L’année 2026 s’annonce particulièrement dense en matière de travaux publics à Bruxelles. Plusieurs axes structurants seront en chantier, avec des effets durables sur la fluidité du trafic. Le calendrier prévoit des interruptions, des retards et de lourdes reconfigurations.
Plusieurs travaux déjà engagés se poursuivent en 2026. À Anderlecht, la chaussée de Mons reste en travaux jusqu’en 2028, dans le cadre du plan de mobilité Good Move 2. À Saint-Gilles, les rues Moris et Bréart continuent d’impacter le tram 81, interrompu entre les arrêts Trinité et Barrière jusqu’à la fin de l’année. D’autres réaménagements sont en cours sur l’avenue du Parc, avec une échéance prévue fin 2027.

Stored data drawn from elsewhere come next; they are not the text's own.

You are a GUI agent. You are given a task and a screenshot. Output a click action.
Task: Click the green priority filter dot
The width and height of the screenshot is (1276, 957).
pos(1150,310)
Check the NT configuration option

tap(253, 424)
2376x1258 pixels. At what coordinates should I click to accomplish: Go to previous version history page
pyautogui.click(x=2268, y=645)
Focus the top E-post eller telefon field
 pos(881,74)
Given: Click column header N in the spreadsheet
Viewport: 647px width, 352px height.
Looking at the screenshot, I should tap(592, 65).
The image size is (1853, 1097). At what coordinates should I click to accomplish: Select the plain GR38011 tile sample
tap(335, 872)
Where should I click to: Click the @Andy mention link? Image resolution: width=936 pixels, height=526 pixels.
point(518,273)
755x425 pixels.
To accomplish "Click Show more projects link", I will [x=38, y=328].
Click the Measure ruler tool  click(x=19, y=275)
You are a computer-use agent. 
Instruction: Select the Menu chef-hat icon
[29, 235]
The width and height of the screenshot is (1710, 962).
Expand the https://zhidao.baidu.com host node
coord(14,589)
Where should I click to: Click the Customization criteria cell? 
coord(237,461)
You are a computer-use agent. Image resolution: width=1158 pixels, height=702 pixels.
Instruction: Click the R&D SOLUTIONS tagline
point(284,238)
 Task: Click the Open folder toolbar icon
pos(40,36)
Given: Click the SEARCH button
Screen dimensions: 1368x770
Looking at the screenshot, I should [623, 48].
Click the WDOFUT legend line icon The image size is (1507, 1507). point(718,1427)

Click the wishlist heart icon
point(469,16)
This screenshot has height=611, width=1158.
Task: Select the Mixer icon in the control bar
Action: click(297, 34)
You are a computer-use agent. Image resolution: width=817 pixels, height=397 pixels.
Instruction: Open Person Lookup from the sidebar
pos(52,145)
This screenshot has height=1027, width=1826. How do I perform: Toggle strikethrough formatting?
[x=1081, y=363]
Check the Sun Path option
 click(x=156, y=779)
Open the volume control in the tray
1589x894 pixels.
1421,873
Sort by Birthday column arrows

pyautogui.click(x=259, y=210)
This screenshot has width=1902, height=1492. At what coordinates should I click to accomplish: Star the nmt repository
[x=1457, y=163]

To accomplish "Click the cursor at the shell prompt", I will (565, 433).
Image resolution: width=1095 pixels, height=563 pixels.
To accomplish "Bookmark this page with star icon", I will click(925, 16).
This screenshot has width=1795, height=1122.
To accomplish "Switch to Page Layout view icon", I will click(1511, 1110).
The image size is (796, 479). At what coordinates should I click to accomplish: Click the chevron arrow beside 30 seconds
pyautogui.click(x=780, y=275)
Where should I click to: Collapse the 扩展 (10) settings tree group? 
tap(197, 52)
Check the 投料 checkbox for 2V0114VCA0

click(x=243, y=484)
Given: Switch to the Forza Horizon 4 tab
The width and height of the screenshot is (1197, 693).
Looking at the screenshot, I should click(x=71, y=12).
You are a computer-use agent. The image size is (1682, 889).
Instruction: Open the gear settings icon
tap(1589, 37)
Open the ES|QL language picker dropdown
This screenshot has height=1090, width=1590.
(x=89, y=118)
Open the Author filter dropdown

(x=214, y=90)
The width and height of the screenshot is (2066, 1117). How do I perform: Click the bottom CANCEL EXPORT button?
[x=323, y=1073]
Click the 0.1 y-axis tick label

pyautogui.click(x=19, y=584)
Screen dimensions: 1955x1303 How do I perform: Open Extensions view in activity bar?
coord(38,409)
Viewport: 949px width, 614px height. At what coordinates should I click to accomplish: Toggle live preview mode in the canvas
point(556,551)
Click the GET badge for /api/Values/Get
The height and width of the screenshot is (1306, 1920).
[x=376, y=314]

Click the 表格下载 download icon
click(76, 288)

À Evere, la rénovation des rails et des égouts sur les rues Édouard Stuckens et Henri Van Hamme perturbera le tram 55 jusqu’à mi-2027. Du côté de Sainctelette, les travaux liés à la transformation du site en place-pont devraient se poursuivre jusqu’en 2027 également.
Des projets en attente de validation politique
Certains projets restent bloqués, malgré l’obtention de permis. Il s’agit notamment de la rue Léopold Ier, de la chaussée de Ninove, de la place Meiser, des tunnels Loi et Belliard, ou encore des abords de l’église royale Sainte-Marie. En l’absence d’un gouvernement régional de plein exercice, les budgets nécessaires ne sont pas débloqués, reportant l’exécution de ces travaux à une date indéterminée.
La périphérie de Bruxelles saturée jusqu’à la prochaine décennie
Sur le Ring de Bruxelles, les perturbations persistent. Le chantier à Jezus-Eik, sur l’E411, accuse un an de retard et se prolongera jusqu’en août 2027. À Vilvorde, la rénovation du viaduc durera jusqu’en 2031, avec une première phase de rétrécissement des voies dès janvier 2026 et une réduction encore plus marquée attendue à l’automne, indique La Libre.
D’autres interventions sont prévues à Kraainem, Meise, Machelen et sur l’échangeur Ring–chaussée de Ninove, dont la durée est estimée à six ans. Les accès à certaines sorties, comme Kattebroek, seront définitivement fermés. L’enchevêtrement des chantiers et la lenteur administrative fragilisent la mobilité bruxelloise. Les perturbations s’inscrivent dans le temps long, avec des conséquences attendues sur les temps de trajet, la logistique urbaine et la qualité de vie des riverains.